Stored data
━━━━━━━━

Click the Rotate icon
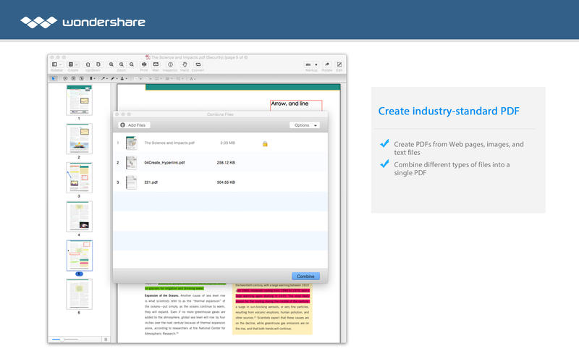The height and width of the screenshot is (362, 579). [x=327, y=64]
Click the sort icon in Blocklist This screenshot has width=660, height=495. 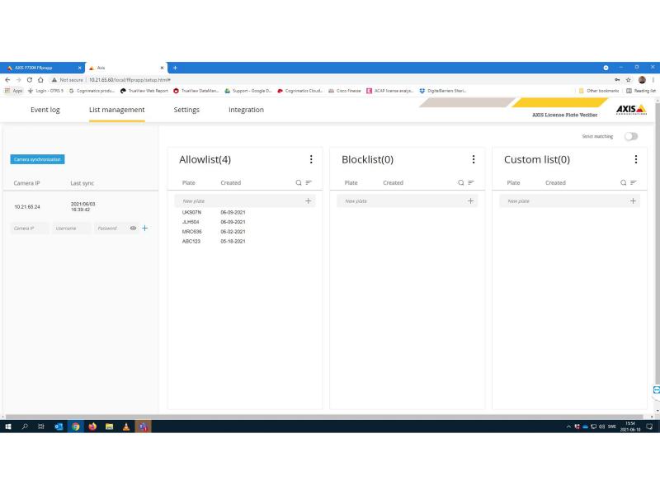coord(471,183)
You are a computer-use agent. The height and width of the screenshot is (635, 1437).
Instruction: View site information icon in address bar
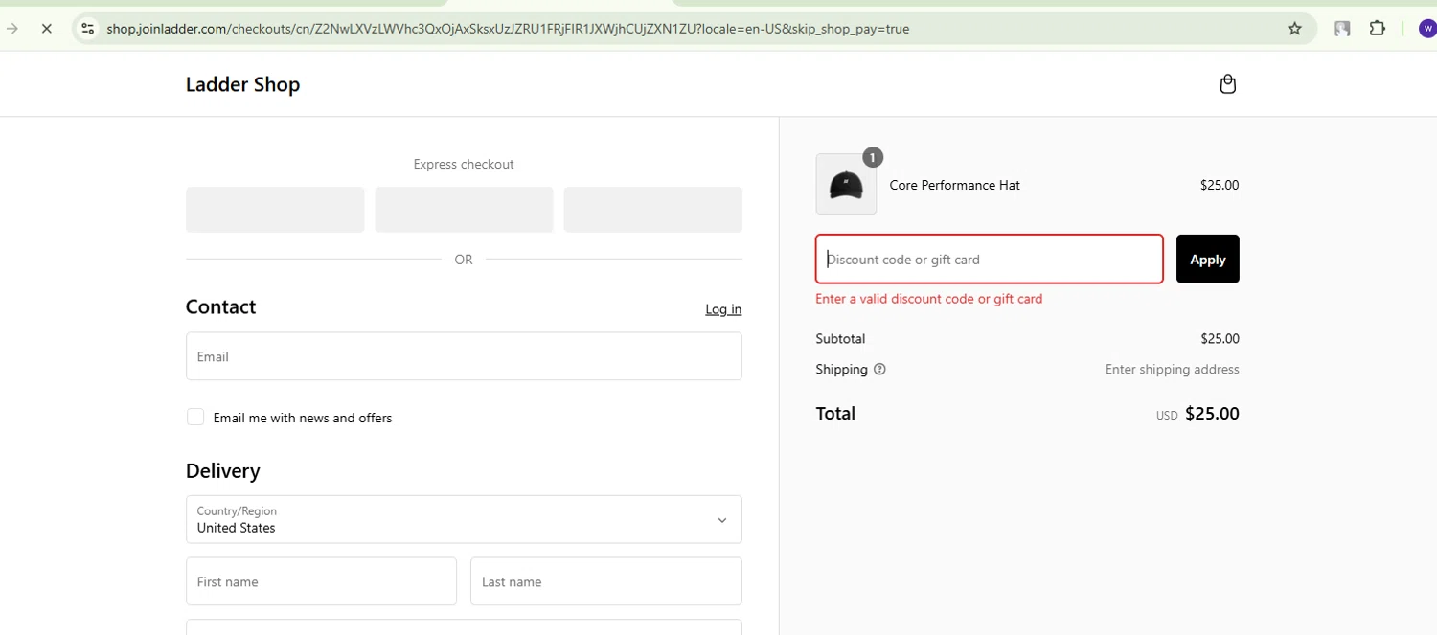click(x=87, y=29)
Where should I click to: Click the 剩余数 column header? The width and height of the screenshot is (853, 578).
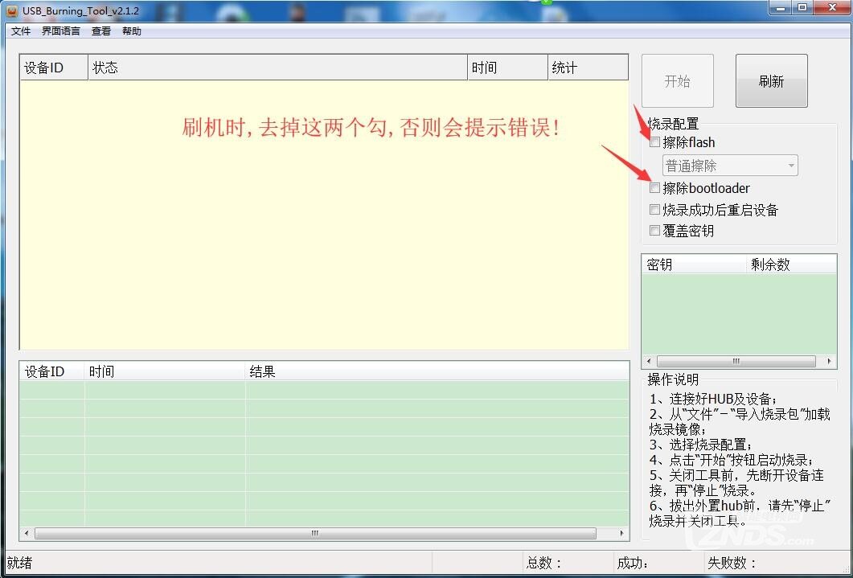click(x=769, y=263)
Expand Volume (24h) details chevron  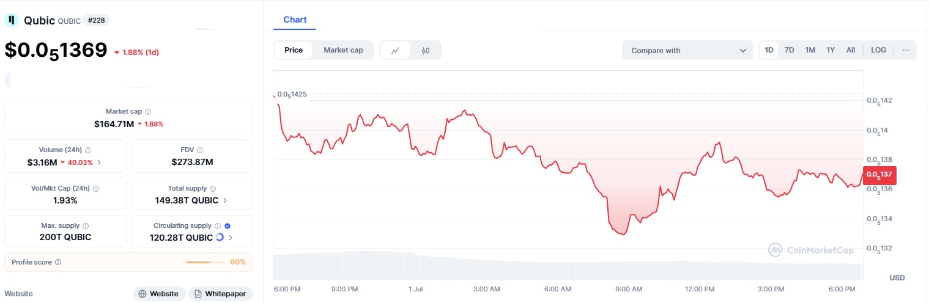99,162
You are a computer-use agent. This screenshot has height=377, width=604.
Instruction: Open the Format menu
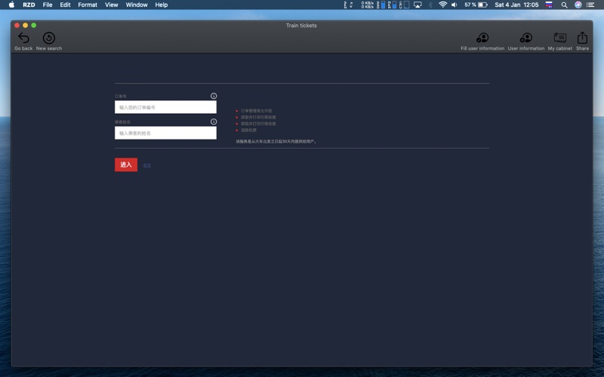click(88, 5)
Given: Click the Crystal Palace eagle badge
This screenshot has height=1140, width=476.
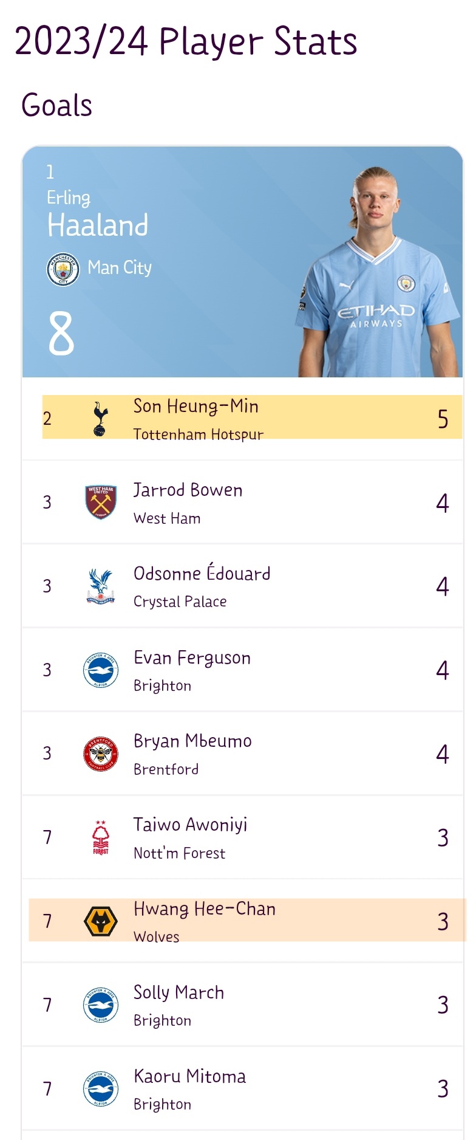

━━━━━━━━

# [Problem to work on]
Pick out and copy the lines of the entries that hold the string "computer".

# [Task response]
You are a computer-use agent. The height and width of the screenshot is (635, 1437).
You are a computer-use agent. This screenshot has height=377, width=604.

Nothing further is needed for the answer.